**What to produce:**
Return the whole listing exactly as it stands.
*** Opening Extracted entries ***
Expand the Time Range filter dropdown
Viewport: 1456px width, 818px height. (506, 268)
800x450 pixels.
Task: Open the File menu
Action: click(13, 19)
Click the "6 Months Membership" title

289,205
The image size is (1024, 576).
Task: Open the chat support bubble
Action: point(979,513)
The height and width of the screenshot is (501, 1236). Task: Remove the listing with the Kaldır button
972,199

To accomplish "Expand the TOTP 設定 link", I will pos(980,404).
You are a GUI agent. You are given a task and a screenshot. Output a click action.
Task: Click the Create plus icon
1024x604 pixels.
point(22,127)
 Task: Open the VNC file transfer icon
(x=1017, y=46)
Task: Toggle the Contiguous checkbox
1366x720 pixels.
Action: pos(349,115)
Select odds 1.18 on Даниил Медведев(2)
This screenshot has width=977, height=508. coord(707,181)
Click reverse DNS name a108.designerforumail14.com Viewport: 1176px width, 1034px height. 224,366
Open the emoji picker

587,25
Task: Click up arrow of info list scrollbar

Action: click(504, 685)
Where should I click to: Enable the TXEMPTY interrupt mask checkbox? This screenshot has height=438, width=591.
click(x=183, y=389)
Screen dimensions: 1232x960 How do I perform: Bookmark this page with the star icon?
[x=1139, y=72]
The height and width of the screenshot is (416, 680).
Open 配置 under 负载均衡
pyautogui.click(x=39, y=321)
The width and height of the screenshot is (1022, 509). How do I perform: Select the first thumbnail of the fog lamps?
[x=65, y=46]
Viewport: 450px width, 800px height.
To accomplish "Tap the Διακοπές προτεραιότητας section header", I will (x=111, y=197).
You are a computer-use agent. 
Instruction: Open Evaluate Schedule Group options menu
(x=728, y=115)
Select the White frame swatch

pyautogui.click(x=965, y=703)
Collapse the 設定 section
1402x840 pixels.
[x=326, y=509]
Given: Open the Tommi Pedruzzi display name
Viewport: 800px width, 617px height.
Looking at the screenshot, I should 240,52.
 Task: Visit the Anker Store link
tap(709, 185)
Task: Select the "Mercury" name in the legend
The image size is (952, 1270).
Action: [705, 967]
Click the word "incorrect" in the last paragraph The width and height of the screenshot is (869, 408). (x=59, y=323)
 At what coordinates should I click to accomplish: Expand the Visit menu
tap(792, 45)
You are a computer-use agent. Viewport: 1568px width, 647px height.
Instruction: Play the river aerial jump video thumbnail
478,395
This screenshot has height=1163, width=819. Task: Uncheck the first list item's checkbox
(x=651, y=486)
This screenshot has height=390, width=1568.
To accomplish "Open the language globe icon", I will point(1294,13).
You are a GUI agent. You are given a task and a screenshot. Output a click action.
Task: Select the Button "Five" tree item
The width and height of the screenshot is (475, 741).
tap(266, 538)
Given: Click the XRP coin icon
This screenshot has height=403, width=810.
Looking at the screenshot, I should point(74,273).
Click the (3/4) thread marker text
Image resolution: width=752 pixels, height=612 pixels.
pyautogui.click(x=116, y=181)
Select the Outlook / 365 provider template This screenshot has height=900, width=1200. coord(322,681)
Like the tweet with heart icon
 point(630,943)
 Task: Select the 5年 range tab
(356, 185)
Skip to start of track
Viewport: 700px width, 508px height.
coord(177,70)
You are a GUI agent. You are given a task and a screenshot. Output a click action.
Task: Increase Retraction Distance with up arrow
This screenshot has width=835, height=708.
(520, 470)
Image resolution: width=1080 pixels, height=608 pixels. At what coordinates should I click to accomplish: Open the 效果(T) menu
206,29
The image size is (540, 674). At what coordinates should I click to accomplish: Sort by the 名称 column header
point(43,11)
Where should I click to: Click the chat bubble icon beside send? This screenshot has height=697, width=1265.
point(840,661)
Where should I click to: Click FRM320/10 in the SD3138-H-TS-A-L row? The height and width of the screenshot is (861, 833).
*** Closing Extracted entries ***
**Output of the task:**
Expand the Time Range filter dropdown
Viewport: 1456px width, 818px height. (506, 268)
800x450 pixels.
Task: Open the File menu
Action: click(13, 19)
Click the "6 Months Membership" title

289,205
The image size is (1024, 576).
Task: Open the chat support bubble
Action: point(979,513)
The height and width of the screenshot is (501, 1236). Task: Remove the listing with the Kaldır button
972,199

To accomplish "Expand the TOTP 設定 link", I will pos(980,404).
You are a GUI agent. You are given a task and a screenshot. Output a click action.
Task: Click the Create plus icon
1024x604 pixels.
point(22,127)
 Task: Open the VNC file transfer icon
(x=1017, y=46)
Task: Toggle the Contiguous checkbox
1366x720 pixels.
Action: pos(349,115)
Select odds 1.18 on Даниил Медведев(2)
This screenshot has width=977, height=508. coord(707,181)
Click reverse DNS name a108.designerforumail14.com Viewport: 1176px width, 1034px height. 224,366
Open the emoji picker

587,25
Task: Click up arrow of info list scrollbar

Action: click(504, 685)
Where should I click to: Enable the TXEMPTY interrupt mask checkbox? This screenshot has height=438, width=591.
click(x=183, y=389)
Screen dimensions: 1232x960 How do I perform: Bookmark this page with the star icon?
[x=1139, y=72]
The height and width of the screenshot is (416, 680).
Open 配置 under 负载均衡
pyautogui.click(x=39, y=321)
The width and height of the screenshot is (1022, 509). How do I perform: Select the first thumbnail of the fog lamps?
[x=65, y=46]
Viewport: 450px width, 800px height.
To accomplish "Tap the Διακοπές προτεραιότητας section header", I will (x=111, y=197).
You are a computer-use agent. 
Instruction: Open Evaluate Schedule Group options menu
(x=728, y=115)
Select the White frame swatch

pyautogui.click(x=965, y=703)
Collapse the 設定 section
1402x840 pixels.
[x=326, y=509]
Given: Open the Tommi Pedruzzi display name
Viewport: 800px width, 617px height.
Looking at the screenshot, I should 240,52.
 Task: Visit the Anker Store link
tap(709, 185)
Task: Select the "Mercury" name in the legend
The image size is (952, 1270).
Action: [705, 967]
Click the word "incorrect" in the last paragraph The width and height of the screenshot is (869, 408). (x=59, y=323)
 At what coordinates should I click to accomplish: Expand the Visit menu
tap(792, 45)
You are a computer-use agent. Viewport: 1568px width, 647px height.
Instruction: Play the river aerial jump video thumbnail
478,395
This screenshot has height=1163, width=819. Task: Uncheck the first list item's checkbox
(x=651, y=486)
This screenshot has height=390, width=1568.
To accomplish "Open the language globe icon", I will point(1294,13).
You are a GUI agent. You are given a task and a screenshot. Output a click action.
Task: Select the Button "Five" tree item
The width and height of the screenshot is (475, 741).
tap(266, 538)
Given: Click the XRP coin icon
This screenshot has height=403, width=810.
Looking at the screenshot, I should point(74,273).
Click the (3/4) thread marker text
Image resolution: width=752 pixels, height=612 pixels.
pyautogui.click(x=116, y=181)
Select the Outlook / 365 provider template This screenshot has height=900, width=1200. coord(322,681)
Like the tweet with heart icon
 point(630,943)
 Task: Select the 5年 range tab
(356, 185)
Skip to start of track
Viewport: 700px width, 508px height.
coord(177,70)
You are a GUI agent. You are given a task and a screenshot. Output a click action.
Task: Increase Retraction Distance with up arrow
This screenshot has width=835, height=708.
(520, 470)
Image resolution: width=1080 pixels, height=608 pixels. At what coordinates should I click to accomplish: Open the 效果(T) menu
206,29
The image size is (540, 674). At what coordinates should I click to accomplish: Sort by the 名称 column header
point(43,11)
Where should I click to: Click the chat bubble icon beside send? This screenshot has height=697, width=1265.
point(840,661)
Where should I click to: Click FRM320/10 in the SD3138-H-TS-A-L row? The height and width of the screenshot is (861, 833).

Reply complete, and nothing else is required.